CLAIMS What is claimed is:

1. An external rotor drive assembly comprising: an electric motor including a stator defining a motor axis, and a rotor disposed around the stator, the rotor being rotatable about the motor axis relative to the stator; and a planetary gear assembly including a planetary gear stage, the planetary gear stage including a ring gear connected to the rotor for co-rotation therewith about the motor axis, a pinion fixed against rotation about the motor axis, a plurality of planet gears meshed with the ring gear and the pinion, and a carrier rotatably supporting the planet gears and having an output portion configured to output torque received from the motor.

2. The external rotor drive assembly of claim 1, further comprising a mounting shaft upon which the stator is supported, wherein the pinion is coupled to an end of the mounting shaft.

3. The external rotor drive assembly of claim 2, further comprising a spacer coupled between the mounting shaft and the stator at an opposite end of the mounting shaft as the pinion.

4. The external rotor drive assembly of claim 1, wherein the planetary gear stage is a first planetary gear stage, wherein the planetary gear assembly includes a second planetary gear stage comprising: a second ring gear that is movable between a fixed position and a free position, a second plurality of planet gears meshed with the output portion of the carrier of the first planetary gear stage, and a second carrier rotatably supporting the second plurality of planet gears,

9 wherein, in the fixed position of the second ring gear, the second plurality of planet gears rotate about the motor axis relative to the second ring gear, and wherein, in the free position, the second ring gear is rotationally locked with the second carrier for co-rotation therewith.

5. The external rotor drive assembly of claim 1, further comprising a fan coupled to the rotor for rotation therewith.

6. The external rotor drive assembly of claim 5, wherein the fan is coupled to the rotor at an opposite end of the rotor as the ring gear.

7. An apparatus comprising: a housing; an external rotor drive assembly at least partially positioned within the housing, the external rotor drive assembly including an electric motor having a stator defining a motor axis; and a rotor disposed around the stator, the rotor being rotatable about the motor axis relative to the stator; and a planetary gear assembly including a planetary gear stage, the planetary gear stage including a ring gear connected to the rotor for co-rotation therewith about the motor axis; a pinion fixed against rotation about the motor axis; a plurality of planet gears meshed with the ring gear and the pinion; and a carrier rotatably supporting the planet gears and having an output portion configured to output torque received from the motor.

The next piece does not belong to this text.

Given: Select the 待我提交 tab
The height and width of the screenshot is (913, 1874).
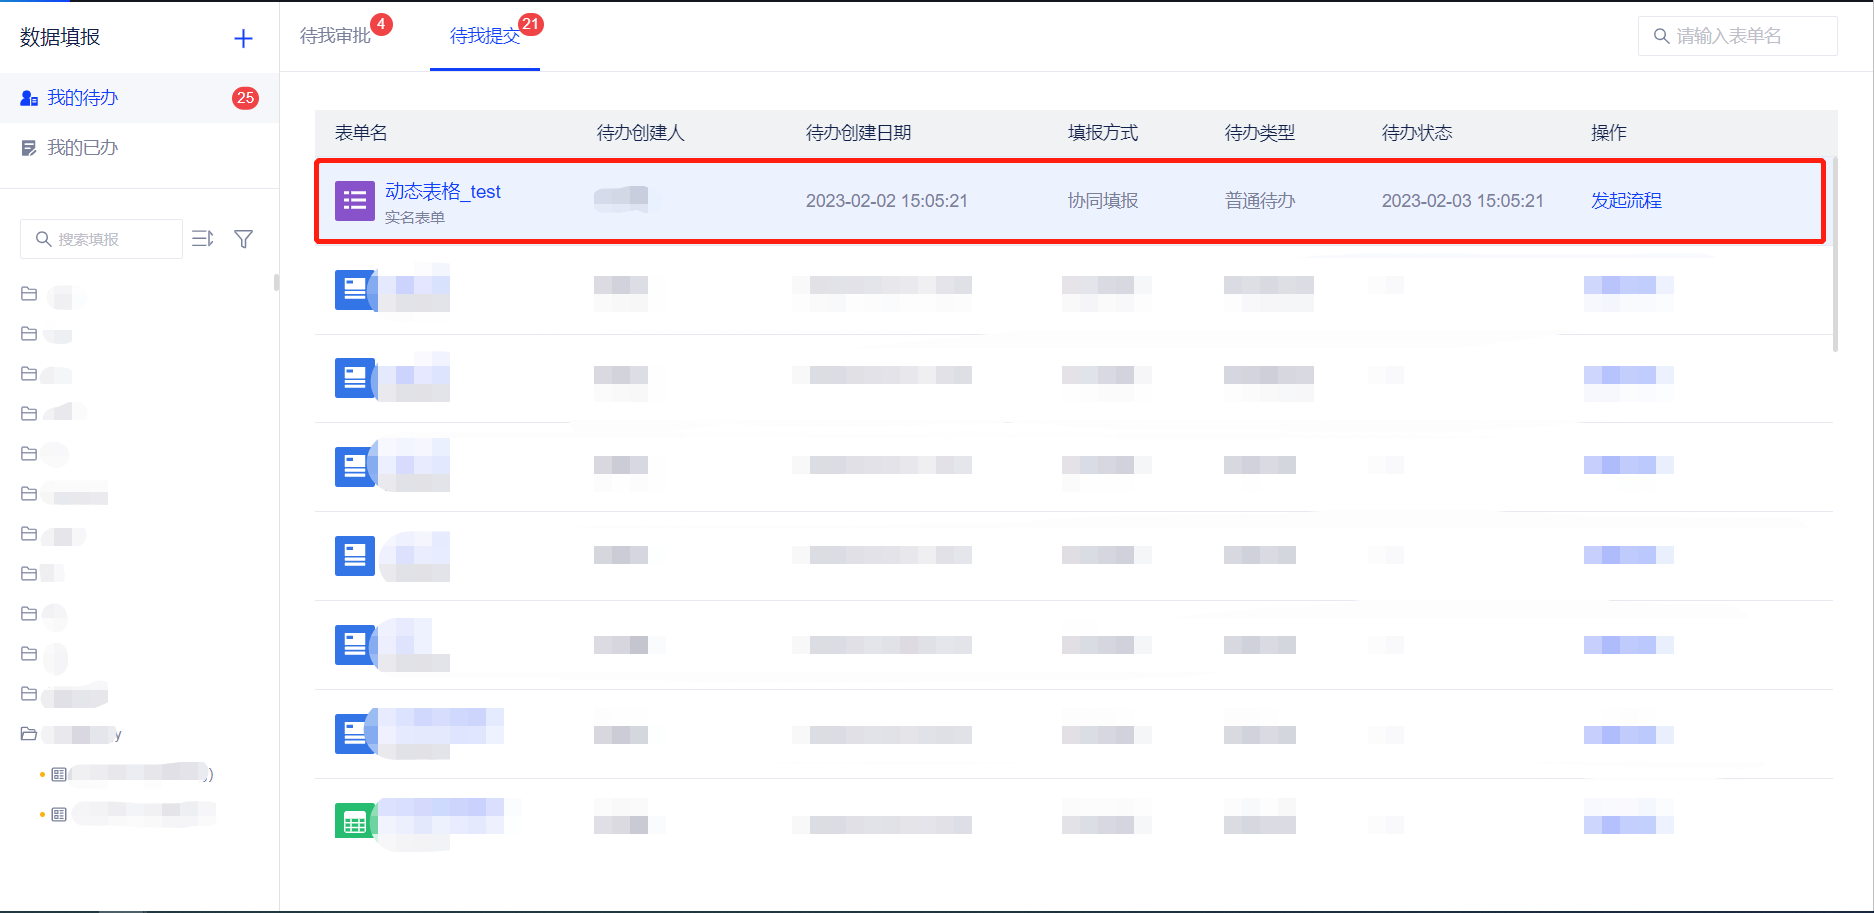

8. The apparatus of claim 7, further comprising a mounting shaft upon which the stator is supported, wherein the pinion is coupled to one end of the mounting shaft.

9. The apparatus of claim 7, further comprising a transmission housing at least partially enclosing the planetary gear assembly and fixed in the housing.

10. An external rotor drive assembly comprising: an electric motor including a stator defining a motor axis, and a rotor disposed around the stator, the rotor being rotatable about the motor axis relative to the stator; and a motor output operationally coupled to the rotor.

11. The external rotor drive assembly of claim 10, wherein the motor output includes an output gear coupled to an output shaft, the output gear engaging a rotor gear portion of the rotor.

12. The external rotor drive assembly of claim 11, wherein the rotor gear portion is integrally formed with the rotor.

13. The external rotor drive assembly of claim 11, wherein a rotor gear ring defining the rotor gear portion is coupled to the rotor.

14. The external rotor drive assembly of claim 10, wherein the rotor defines a rotor gear portion, wherein the motor output includes a ring gear and a plurality of planet gears, the ring gear being concentric with the rotor, and wherein the plurality of planet gears engage the rotor gear portion and the ring gear.

15. The external rotor drive assembly of claim 14, wherein the ring gear is fixed in a housing, wherein the plurality of planet gears are rotatable about the rotor, and wherein the planet gears provide a rotational output.

16. The external rotor drive assembly of claim 14, wherein the plurality of planet gears are fixed against rotation about the rotor, and wherein the ring gear is rotatable about the rotor and provides a rotational output.

17. The external rotor drive assembly of claim 10, wherein the motor output includes an output pulley spaced apart from the rotor and a belt engaging the output pulley and the rotor.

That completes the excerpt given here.